Where does the desire to keep moving come from? The common complaint of rising artists today is often that their sound is too complete, ready-made, so sometimes the wandering sound of Becoming Real feels like a self-foiling strategy, a way of avoiding being put into a neat box by pesky journalists. “I guess it’s just sonic experimentation, as an artist I’m always becoming and developing,” he says. Unlike most of his contemporaries Ridler holds a BA in Fine Art; given the blurry, impressionistic tone of some of his more ambient tracks it seems plausible that it might bleed into his work, but when asked if – like a John Maus character – that experience informs his creative process, he’s dismissive, insisting it’s a curatorial influence at most. “I don’t think my degree into putting the tracks on the CD. It might have made me feel certain things about the tracklisting once it was done, but not really beforehand.”

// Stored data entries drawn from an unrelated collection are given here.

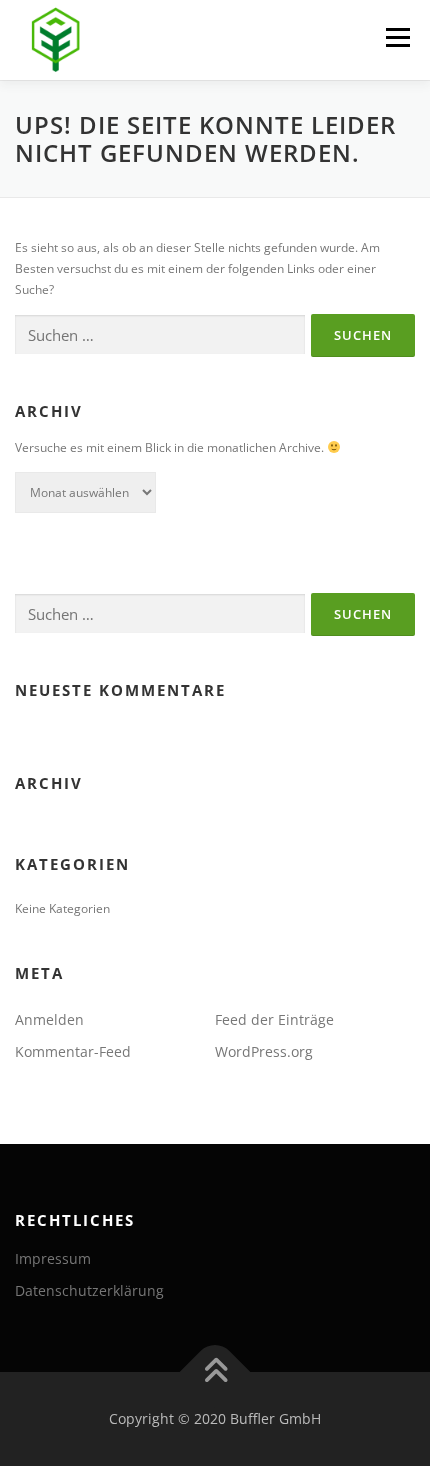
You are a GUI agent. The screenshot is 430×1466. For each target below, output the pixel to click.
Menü (396, 37)
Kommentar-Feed (73, 1051)
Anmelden (49, 1019)
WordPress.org (264, 1051)
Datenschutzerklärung (89, 1290)
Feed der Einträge (274, 1019)
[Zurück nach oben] (215, 1372)
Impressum (53, 1258)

But there are a great deal of other influences outside of music that feed into his work’s sense of otherness. A keen flâneur drawing inspiration from the city, he highlights the Lea Valley as a “pretty beautiful walking area” before praising the extra-terrestrial strangeness of some of the capital’s Brutalist architecture. “Thamesmead always sticks in my mind as somewhere that is like being in a sci-fi film. That, or the Trellick tower, at night time, that really is like docking with a portal to mars or some other world”. On a similar modernist and sci-fi tip, he highlights the films of Soviet sci-fi don Andrei Tarkovsky, director of films such as Stalker, Solaris and Mirror, claiming that they “always strike a chord with me”. Dennis Potter’s BBC mini series The Singing Detective also receives praise as a notable influence for Ridler. ” a weird patchwork of past, present and future that for me seemed to have a similar form or (non) structure to some of the songs I’ve produced.”

But what comes through more than that fondness for Soviet sci-fi or alien cityscapes as an influence is Ridler’s affection for post-punk bands, in and the ethos rather than style they’re associated with (as varied as his sound is, roaring guitar riffs might be some way off ). Talking of his teenage fandom he notes, “I think a lot more of a punk ethic to approaching making music with technology”. To me, the spirit of punk DIY ethics is always putting your own reasons for doing something first, and never wavering on that – be true to your original vision. Fuck listening to what other people wanna see or hear.”

That head-strong attitude bleeds into his own characterisation of his work. Asked if his move away from working with grime MCs was from a desire to make music on his own terms, Ridler confesses, “I don’t really think of music or creating in “terms” at all”. Similarly he shirks at the capitalistic connotations of the term “producer”. “Music for me isn’t just “producing” – what a weird way to describe someone being creative, as a producer, y’know? Sounds so business-like.” When asked if the place of London and some recognisable cues in his music gives him any sense of being a part of a movement, he’s characteristically non-committal, elusive. “I don’t see myself as ‘post-whatever’. I about London a lot because I lived there so long. To be honest the majority of the UK music I listen to these days is mainly from Manchester or Sheffield”.

But like all things Becoming Real, the influence of London is provisional, easily abandoned. “I don’t actually live in London anymore. I moved out like a week ago, on the day the Grimes tour started,” he notes. Savvier and more clinically minded artists might look to build on gains already made, build up a mythology on their home ground. Even the identity of his project, Becoming Real, is up for grabs. Asked more widely about where he sees the project in the future he admits it might grow bigger than his current project. “I feel like with the music I’m working on right now I’m kinda really arriving somewhere. I don’t know whether I should call myself Becoming Real anymore as I’m kinda getting there”. Where ‘there’ is doesn’t seem to be immediately clear even to Ridler, but he’s quietly confident about the eventual results. “It’ll be pretty defining,” he reckons.

Solar Dreams / Neon Decay is available now through Not Even.